To be done
[A] In the forum thread on high-leg delta systems, quote the passage starting with "# High Leg on" and going on through "(Apr 19, 2009)".
[B] Translate this sentence from the forum thread on high-leg delta systems into Spanish: "I know the power company used to have the high leg on the C phase but changed it to the B phase."
[C] Use the forum thread on high-leg delta systems to answer these questions:
(i) In which state does the journeyman electrician work?
(ii) What voltage does the high leg read to ground?
(iii) To which phase did the power company move the high leg?

# High Leg on a 3 phase 120/240 4 wire delta system



## az101 (Feb 13, 2010)

I`m a journeyman electrician in Arizona and I recently encountered a very old warehouse building that has a 120/240 3 phase 4 wire with a high leg reading 240V to ground and neutral wire on the C phase coming from the service disconnect from the power company. I know the power company used to have the high leg on the C phase but changed it to the B phase. I would like to know if 3 phase 240V motors can be connected to the the 3 phase power with high leg and not damage the motor. I know I can use a rotary phase converter to create the 3 phase needed, but if not cool.


----------



## Bob Badger (Apr 19, 2009)

Recorded information
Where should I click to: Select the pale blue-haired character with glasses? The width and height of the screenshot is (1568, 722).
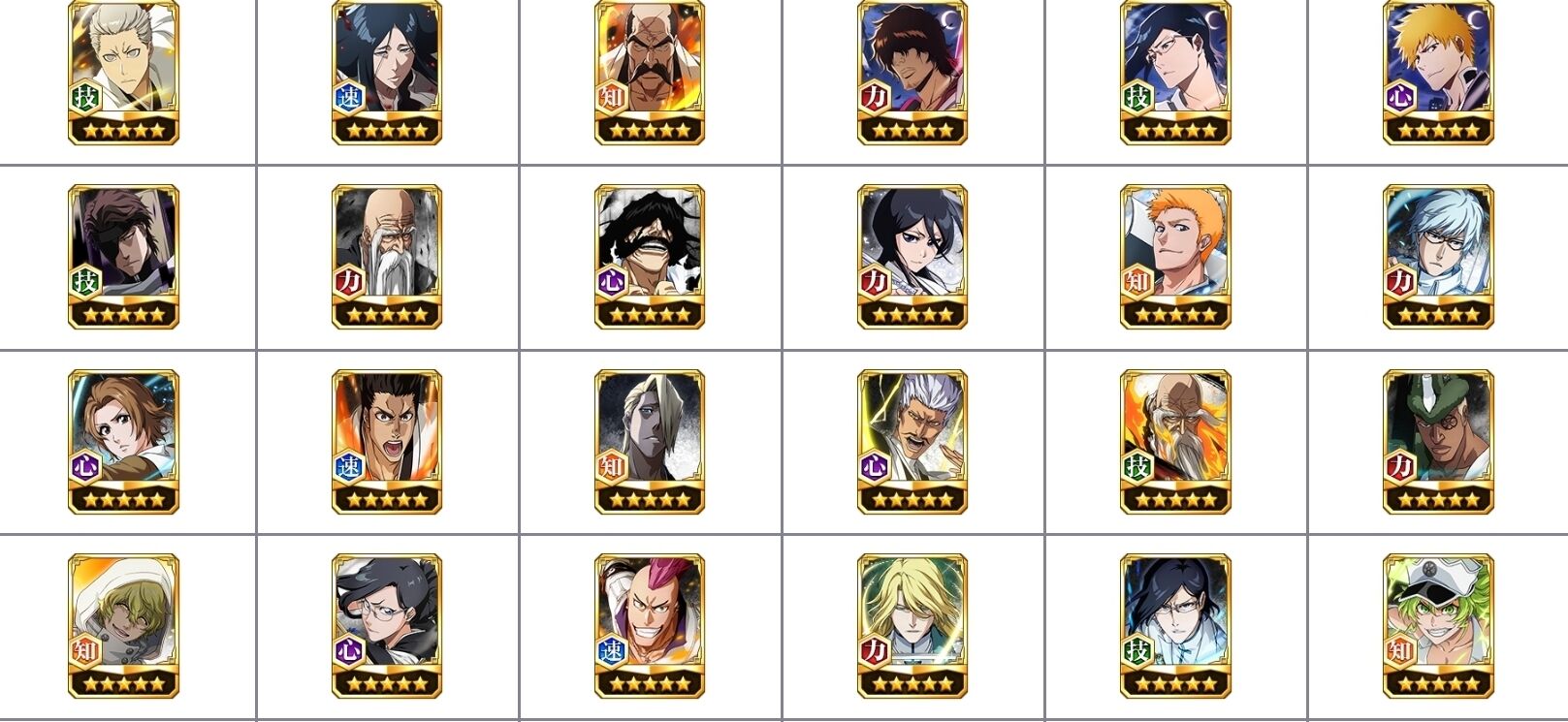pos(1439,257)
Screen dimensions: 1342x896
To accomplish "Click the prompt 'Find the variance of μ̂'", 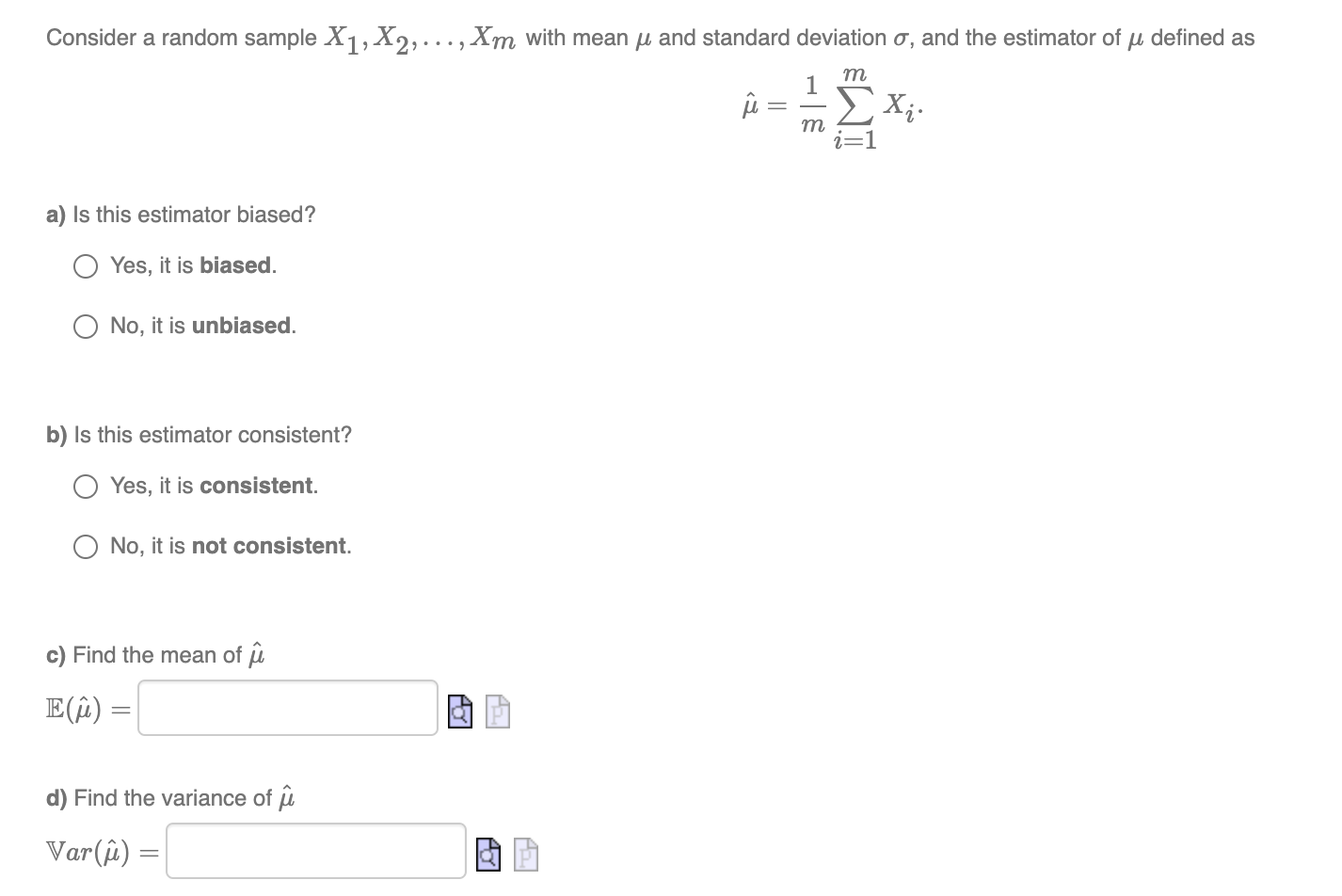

Answer list
[A]
# High Leg on a 3 phase 120/240 4 wire delta system



## az101 (Feb 13, 2010)

I`m a journeyman electrician in Arizona and I recently encountered a very old warehouse building that has a 120/240 3 phase 4 wire with a high leg reading 240V to ground and neutral wire on the C phase coming from the service disconnect from the power company. I know the power company used to have the high leg on the C phase but changed it to the B phase. I would like to know if 3 phase 240V motors can be connected to the the 3 phase power with high leg and not damage the motor. I know I can use a rotary phase converter to create the 3 phase needed, but if not cool.


----------



## Bob Badger (Apr 19, 2009)

[B] Sé que la compañía eléctrica solía tener la fase alta en la fase C, pero la cambió a la fase B.

[C]
(i) Arizona
(ii) 240V
(iii) The B phase